Israeli cave explorers said on Thursday that a salt cave near the Dead Sea is the world’s longest, beating the previous record-holder in Iran.
The cave named Malham, stretches for over 10 kilometers (6.25 miles), through Mount Sodom, Israel’s largest mountain, and spills out to the southwest corner of the adjacent Dead Sea.
Striking pale salt stalactites hang from the ceilings, and some of the walls sparkle with salt crystals.
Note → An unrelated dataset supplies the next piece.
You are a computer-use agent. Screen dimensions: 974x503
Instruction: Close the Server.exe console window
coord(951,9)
Drops of salty water are visible at the tips of some of the stalactites.
Researchers became aware of Malham through the work of Amos Frumkin, the founder and director of the Hebrew University’s Cave Research Center, who in the 1980s mapped around five kilometers of it.
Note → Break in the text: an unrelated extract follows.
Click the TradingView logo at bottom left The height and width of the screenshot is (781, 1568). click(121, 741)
Two years ago, Israeli spelunker Yoav Negev decided to complete Frumkin’s work, and reached out to Bulgarian cave explorers for help with the promise of a warm winter adventure.
Negev, who is the founder of the Israel Cave Explorers Club, joined forces with Boaz Langford, a researcher at the university’s research center, to organize a delegation of eight European spelunkers and another 20 locals. They spent about 10 days mapping the cave in 2018.
A second 10-day expedition this year with 80 local and international spelunkers finished measuring and mapping the cave with lasers, and determined that its length is more than 10 kilometers.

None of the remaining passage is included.